= Input records =
+---+

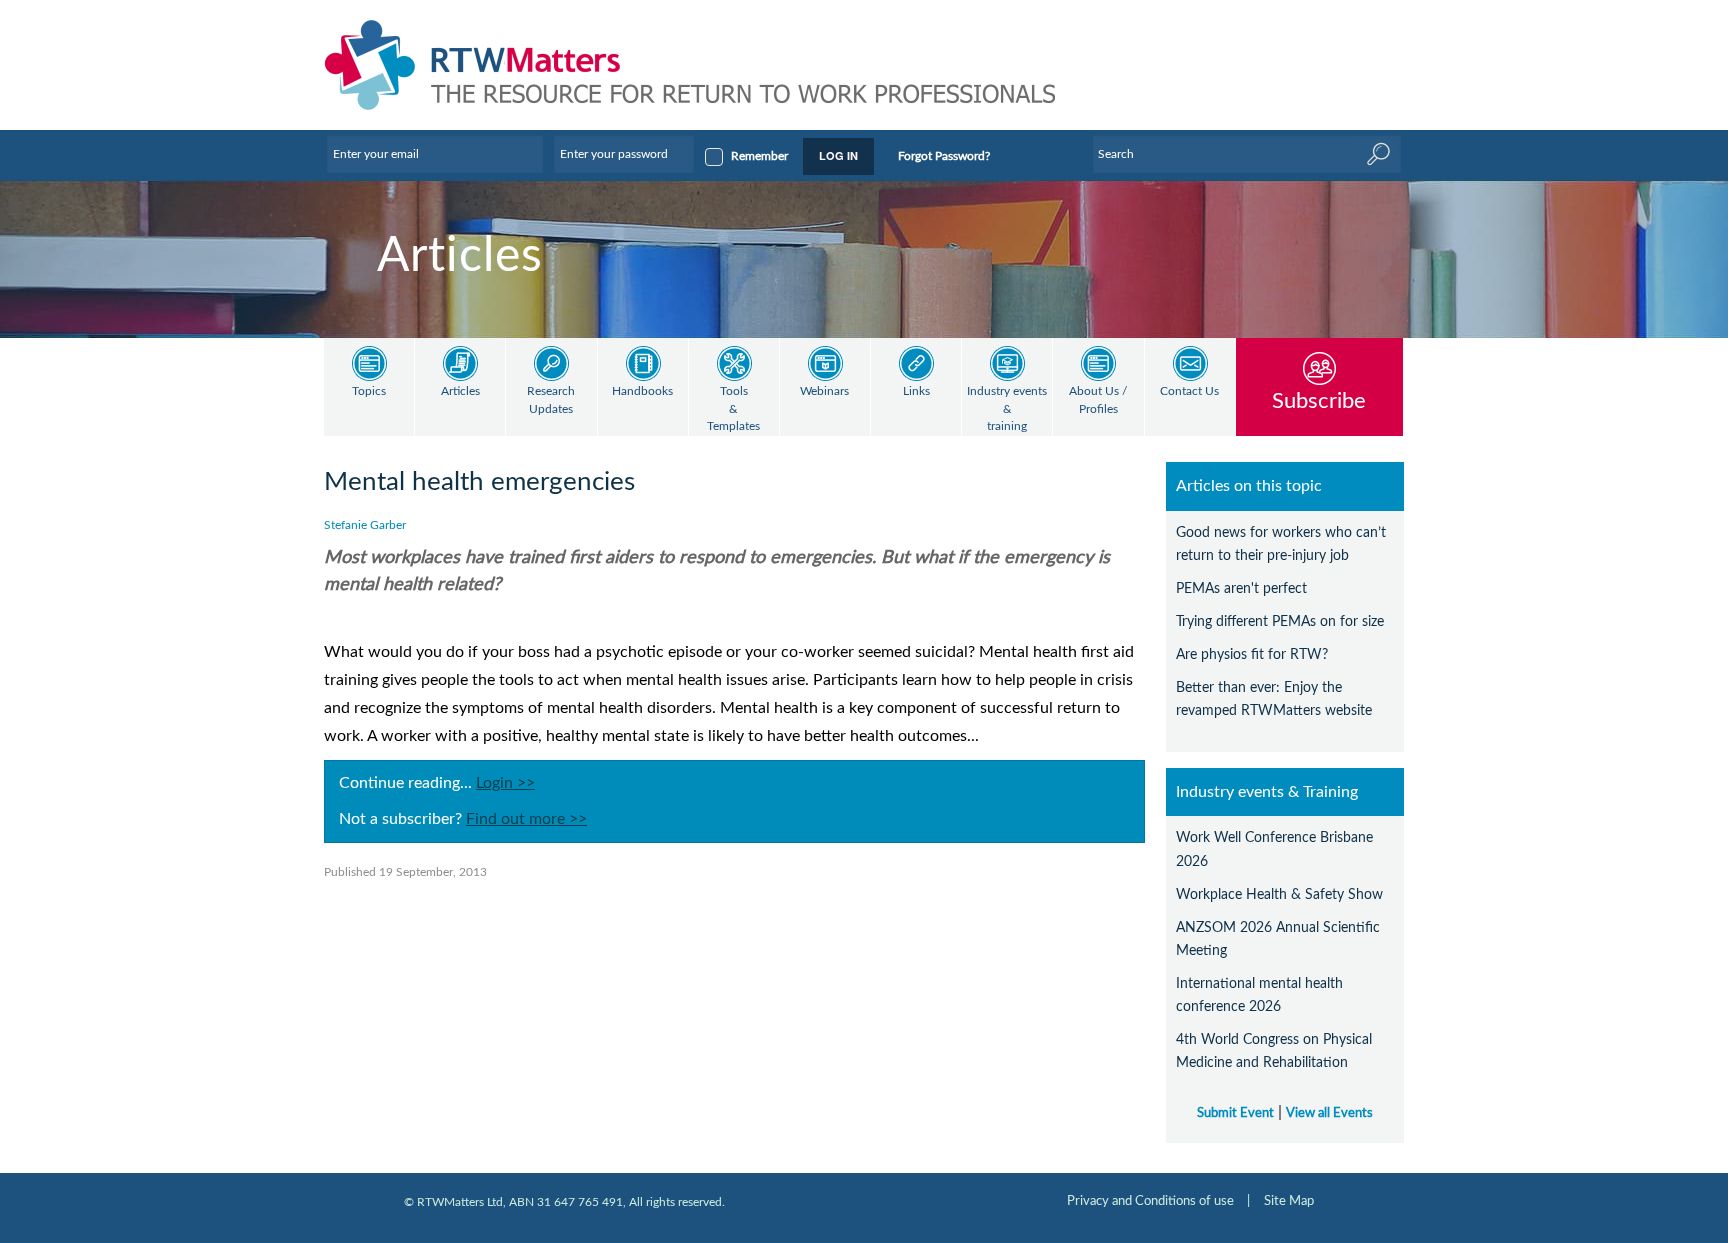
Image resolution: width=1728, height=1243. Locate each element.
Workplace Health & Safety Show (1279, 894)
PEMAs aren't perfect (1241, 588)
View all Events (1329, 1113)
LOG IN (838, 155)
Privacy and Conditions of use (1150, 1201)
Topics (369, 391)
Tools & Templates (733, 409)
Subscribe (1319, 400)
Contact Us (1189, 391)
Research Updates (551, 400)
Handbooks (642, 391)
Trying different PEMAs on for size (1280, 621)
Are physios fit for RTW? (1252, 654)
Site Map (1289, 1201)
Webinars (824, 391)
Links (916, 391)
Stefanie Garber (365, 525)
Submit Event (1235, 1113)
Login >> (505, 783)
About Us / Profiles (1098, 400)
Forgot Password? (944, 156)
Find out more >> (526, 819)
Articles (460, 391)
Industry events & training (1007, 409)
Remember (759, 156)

+---+

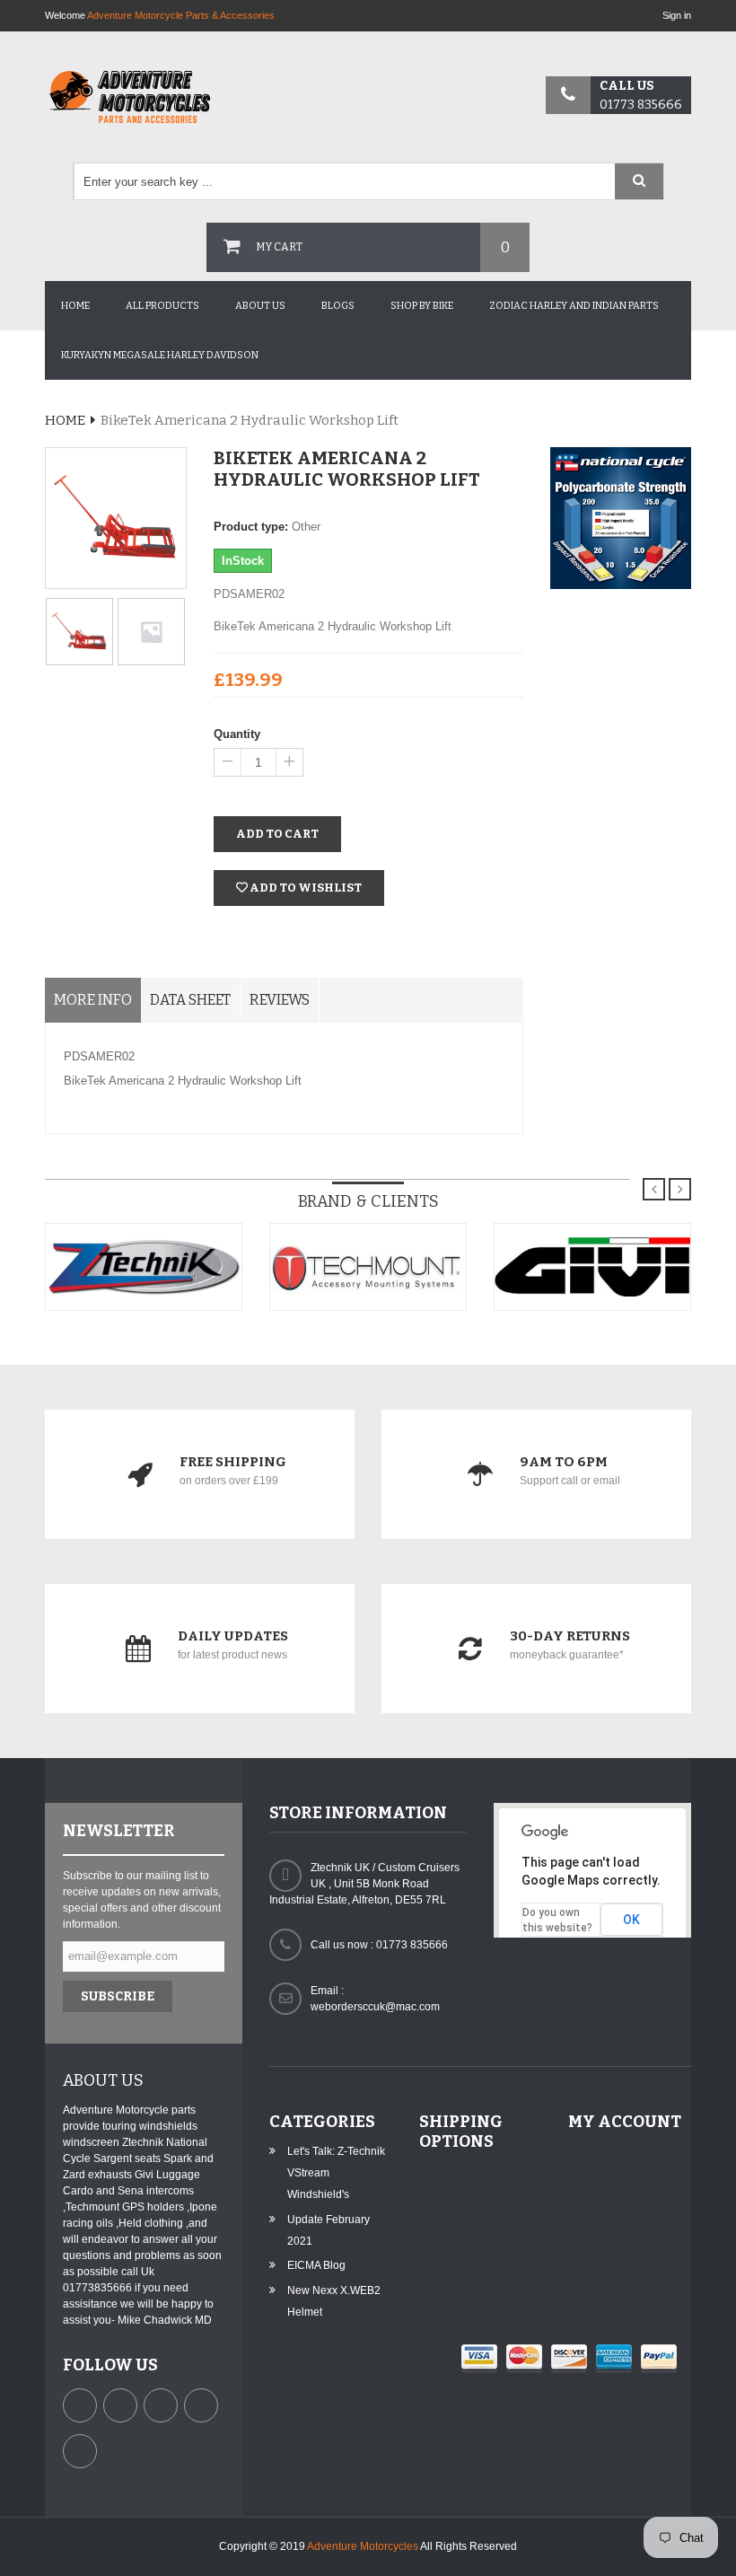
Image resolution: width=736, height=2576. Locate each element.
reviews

+---+

Print again the lines of the entries above that fall between the line holding "Webinars (824, 391)" and the line holding "Remember (759, 156)", inclusive, exactly as they stand.

= Solution =
Webinars (824, 391)
Links (916, 391)
Stefanie Garber (365, 525)
Submit Event (1235, 1113)
Login >> (505, 783)
About Us / Profiles (1098, 400)
Forgot Password? (944, 156)
Find out more >> (526, 819)
Articles (460, 391)
Industry events & training (1007, 409)
Remember (759, 156)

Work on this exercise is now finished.